"Tribute to Buddy Holly" (also recorded as "A Tribute to Buddy Holly") is a song written by Geoff Goddard, first recorded by Mike Berry and the Outlaws as a single, which was released in September 1961 on His Master's Voice records. His first chart success, it reached number 24 on the UK Singles Chart in November 1961. The song was banned by the BBC for being too "morbid", regarding the death of 1950s rock and roll singer Buddy Holly, who died in a plane crash on 3 February 1959.

Nonetheless, it started Berry's singing career and is one of his signature songs. Chad Allan and the Reflections, a band that would later become the Guess Who, recorded "Tribute to Buddy Holly" as their debut single in 1962, after hearing Berry's version. Another Canadian rock band, the Esquires, incorporated the song in their "Buddy Holly Medley" (which also features "Peggy Sue", "That'll Be the Day" and "Think It Over") on their only studio album Introducing The Esquires. Swedish rock band Hep Stars released the song as their second single in 1965, and became their first significant chart success.

Mike Berry version 
On 3 February 1959, a plane charted by Holly during the "Winter Dance Party" crashed on a field near Clear Lake, Iowa, which killed Holly, Ritchie Valens, Jiles Perry "The Big Bopper" Richardson and pilot Roger Peterson. Many artists looked up to Holly and paid their respects to him by writing songs, including Berry and the Outlaws. Joe Meek, producer of the session, claimed to have contact with Holly's spirit which helped him write songs. Meek would later end up committing a murder–suicide on the 1967 anniversary of Holly's death.

The song was written by Meek's business associate Geoff Goddard, who had Berry in mind while writing the song. The single was released on His Master's Voice records in September 1961, and entered the UK Singles Chart on 18 October 1961, before peaking at number 24, a position it held for two weeks in November 1961. It was last seen on the chart on 22 November 1961, at a position of 42. However, rumours started circulating that British Broadcasting Company had banned the single, due to the subject matter being too morbid; Holly had died only two years prior. "Tribute to Buddy Holly" was Berry's first single released in the US, but failed to chart.

"Tribute to Buddy Holly" was the title track of an EP recorded by Berry, which was released in June 1963. A re-recording of the song was done in 1975, after his rendition of "Don't Be Cruel" had reached number 14 in the Netherlands.
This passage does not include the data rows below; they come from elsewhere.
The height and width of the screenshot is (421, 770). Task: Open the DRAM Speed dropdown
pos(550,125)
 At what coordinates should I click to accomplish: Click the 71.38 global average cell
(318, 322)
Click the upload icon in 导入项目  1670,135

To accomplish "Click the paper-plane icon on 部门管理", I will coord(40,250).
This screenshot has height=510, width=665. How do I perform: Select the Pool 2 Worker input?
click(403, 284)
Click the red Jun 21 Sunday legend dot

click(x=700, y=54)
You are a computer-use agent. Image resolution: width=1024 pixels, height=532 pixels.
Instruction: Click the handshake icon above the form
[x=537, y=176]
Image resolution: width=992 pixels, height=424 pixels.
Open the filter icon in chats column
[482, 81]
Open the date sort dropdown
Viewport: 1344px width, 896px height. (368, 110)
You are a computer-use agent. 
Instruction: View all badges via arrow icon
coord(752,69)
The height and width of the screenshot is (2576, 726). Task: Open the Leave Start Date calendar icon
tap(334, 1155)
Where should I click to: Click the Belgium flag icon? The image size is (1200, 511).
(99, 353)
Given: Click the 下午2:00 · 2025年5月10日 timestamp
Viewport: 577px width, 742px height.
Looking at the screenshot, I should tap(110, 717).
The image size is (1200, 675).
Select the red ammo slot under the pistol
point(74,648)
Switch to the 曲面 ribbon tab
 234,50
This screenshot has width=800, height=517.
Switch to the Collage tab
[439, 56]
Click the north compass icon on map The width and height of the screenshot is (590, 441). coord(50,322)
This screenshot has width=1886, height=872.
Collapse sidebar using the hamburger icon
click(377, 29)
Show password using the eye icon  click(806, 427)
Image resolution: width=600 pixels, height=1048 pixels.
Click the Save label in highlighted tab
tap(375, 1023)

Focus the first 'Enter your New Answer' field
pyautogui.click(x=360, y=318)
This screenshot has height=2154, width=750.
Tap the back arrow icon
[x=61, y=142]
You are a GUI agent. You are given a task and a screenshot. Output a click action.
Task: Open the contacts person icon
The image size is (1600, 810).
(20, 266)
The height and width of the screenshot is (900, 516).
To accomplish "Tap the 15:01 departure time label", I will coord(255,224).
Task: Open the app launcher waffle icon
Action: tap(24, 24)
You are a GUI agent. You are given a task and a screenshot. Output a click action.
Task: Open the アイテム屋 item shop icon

This cover reached number 2 on the Netherlands Nationale Hitparade, staying on the charts for eight weeks. It was also successful in Belgium, where it reached number 3 and stayed on the charts for ten weeks.

Personnel 

 Mike Berry – lead vocals
The Outlaws
 Billy Kuy – lead guitar
Bobby Graham – drums
Chas Hodges – bass guitar
 Reg Hawkins – rhythm guitar

Chart positions

Chad Allan and the Reflections version 
Canadian rock band Chad Allan and the Reflections recorded the song as their debut single in 1962. Randy Bachman, lead guitarist of the band, recalled that he and a few friends were going to drive to Holly's following show in Fargo, North Dakota, when the news of his death emerged. Bachman had previously heard Berry's record on the radio. "Tribute to Buddy Holly" was cut at Kay Bank Studios in Minneapolis, Minnesota due to the fact that Bachman recalled that the Trashmen's "Surfin' Bird" was recorded there. However, this is inconsistent, considering "Surfin Bird" was recorded and released in 1963, the year after "Tribute to Buddy Holly" had been released. Another major factor to recording in Minneapolis was the fact that a decent recording studio was missing in Winnipeg at the time.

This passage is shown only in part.